MINOR: [C++] Fix typos in key_map doc and comment #45104

zanmato1984 · 2024-12-24T02:31:05Z

Rationale for this change

What changes are included in this PR?

Are these changes tested?

Are there any user-facing changes?

zanmato1984 · 2024-12-24T02:31:26Z

cpp/src/arrow/acero/doc/key_map.md

@@ -65,7 +65,7 @@ Every slot can either be **empty** or store data related to a single inserted ke

 Status byte, as the name suggests, stores 8 bits. The highest bit indicates if the slot is empty (the highest bit is set) or corresponds to one of inserted keys (the highest bit is zero). The remaining 7 bits contain 7 bits of key hash that we call a **stamp**. The stamp is used to eliminate some false positives when searching for a matching key for a given input. Slot also stores **key id**, which is a non-negative integer smaller than the number of inserted keys, that is used as a reference to the actual inserted key. The last piece of information related to an inserted key is its **hash** value. We store hashes for all keys, so that they never need to be re-computed. That greatly simplifies some operations, like resizing of a hash table, that may not even need to look at the keys at all. For an empty slot, the status byte is 0x80, key id is zero and the hash is not used and can be set to any number.

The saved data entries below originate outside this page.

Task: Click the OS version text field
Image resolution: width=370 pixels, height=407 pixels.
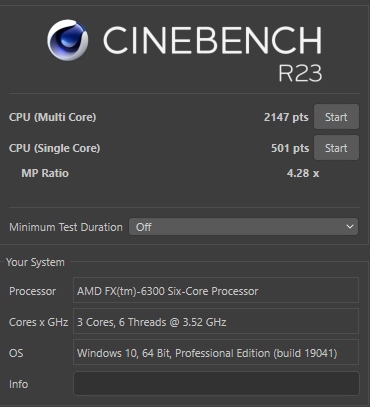Action: [216, 352]
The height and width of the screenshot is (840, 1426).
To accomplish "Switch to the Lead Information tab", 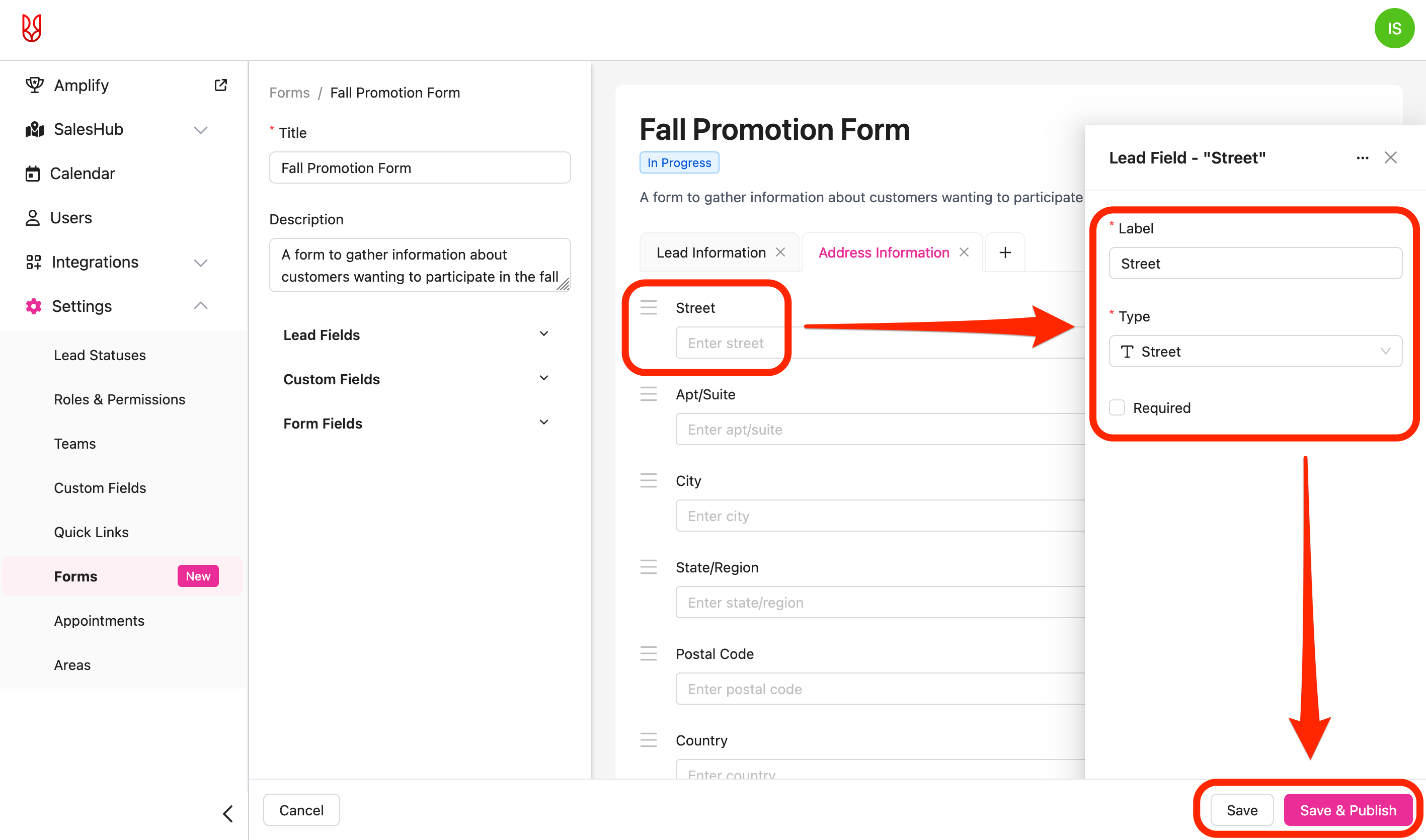I will [x=710, y=253].
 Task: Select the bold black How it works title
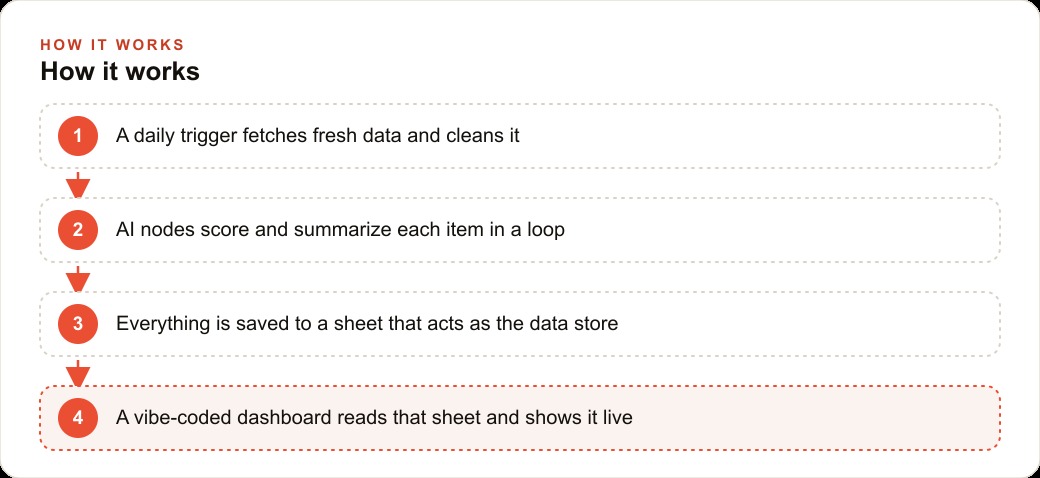click(120, 72)
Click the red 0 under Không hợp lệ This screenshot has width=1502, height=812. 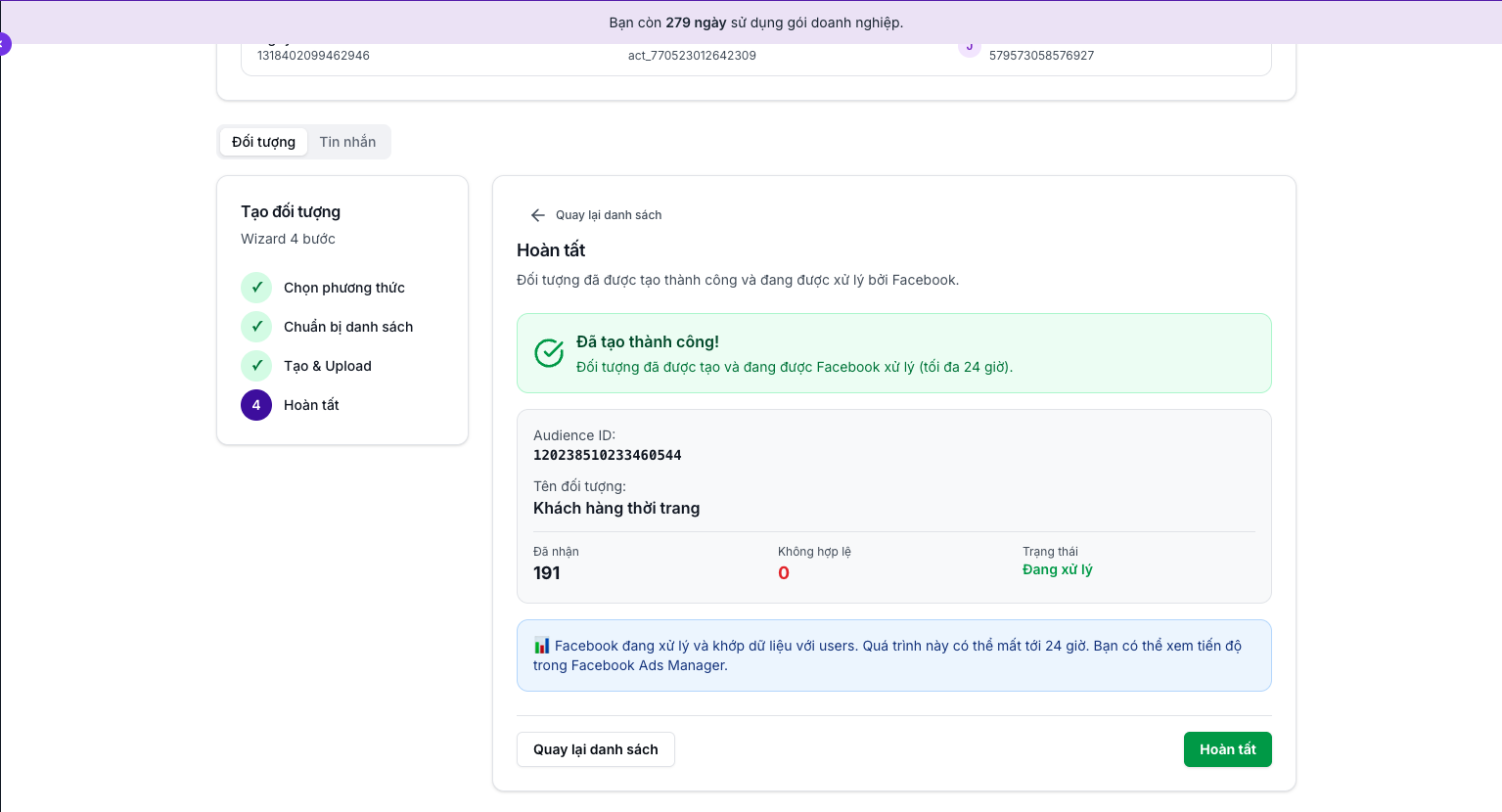pyautogui.click(x=783, y=573)
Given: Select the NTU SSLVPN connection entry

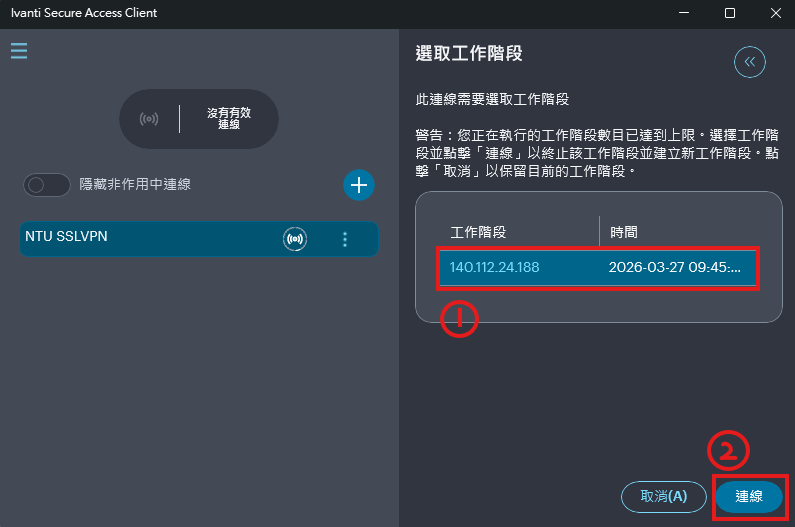Looking at the screenshot, I should [x=150, y=239].
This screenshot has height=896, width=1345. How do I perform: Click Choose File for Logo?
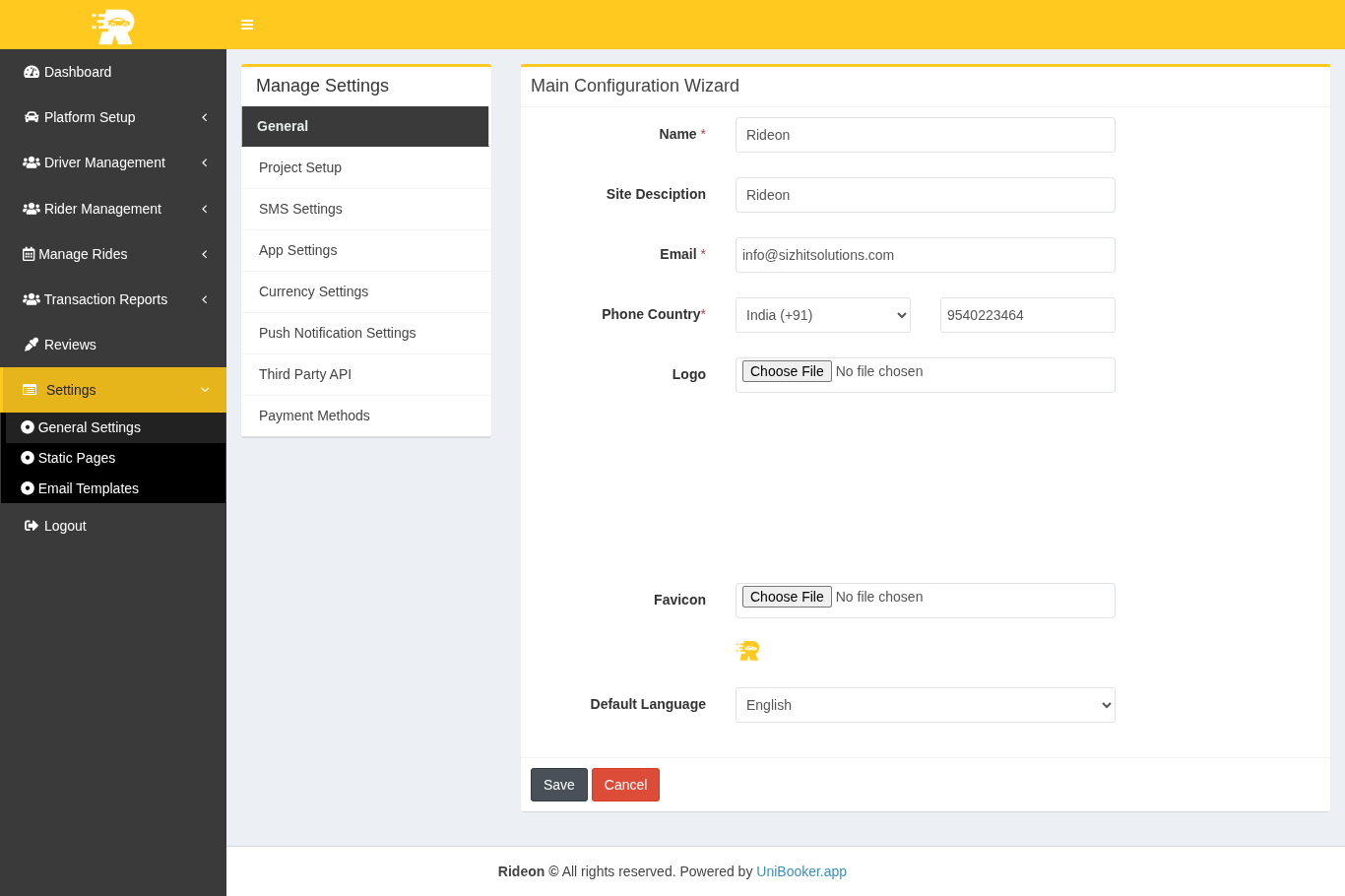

-A single block contains 8 slots and can be viewed as a micro-stack of up to 8 inserted keys. When the first key is inserted into an empty block, it will occupy a slot with local id 0. The second inserted key will go into slot number 1 and so on. We use N highest bits of hash to get an index of a **start block**, when searching for a match or an empty slot to insert a previously not seen key when that is the case. If the start block contains any empty slots, then the search for either a match or place to insert a key will end at that block. We will call such a block an **open block**. A block that is not open is a full block. In the case of full block, the input key related search may continue in the next block module the number of blocks. If the key is not inserted into its start block, we will refer to it as an **overflow** entry, other entries being **non-overflow**. Overflow entries are slower to process, since they require visiting more than one block, so we want to keep their percentage low. This is done by choosing the right **load factor** (percentage of occupied slots in the hash table) at which the hash table gets resized and the number of blocks gets doubled. By tuning this value we can control the probability of encountering an overflow entry.
+A single block contains 8 slots and can be viewed as a micro-stack of up to 8 inserted keys. When the first key is inserted into an empty block, it will occupy a slot with local id 0. The second inserted key will go into slot number 1 and so on. We use N highest bits of hash to get an index of a **start block**, when searching for a match or an empty slot to insert a previously not seen key when that is the case. If the start block contains any empty slots, then the search for either a match or place to insert a key will end at that block. We will call such a block an **open block**. A block that is not open is a full block. In the case of full block, the input key related search may continue in the next block modulo the number of blocks. If the key is not inserted into its start block, we will refer to it as an **overflow** entry, other entries being **non-overflow**. Overflow entries are slower to process, since they require visiting more than one block, so we want to keep their percentage low. This is done by choosing the right **load factor** (percentage of occupied slots in the hash table) at which the hash table gets resized and the number of blocks gets doubled. By tuning this value we can control the probability of encountering an overflow entry.


module -> modulo

zanmato1984 · 2024-12-24T04:55:10Z

cc @kou @pitrou

kou · 2024-12-24T05:31:59Z

cpp/src/arrow/compute/key_map_internal.cc

@@ -281,7 +281,7 @@ void SwissTable::early_filter_imp(const int num_keys, const uint32_t* hashes,
 // When we reach this limit, we need to break processing of any further rows and resize.
 //
 uint64_t SwissTable::num_groups_for_resize() const {
-  // Resize small hash tables when 50% full (up to 12KB).
+  // Resize small hash tables when 50% full (up to 32KB).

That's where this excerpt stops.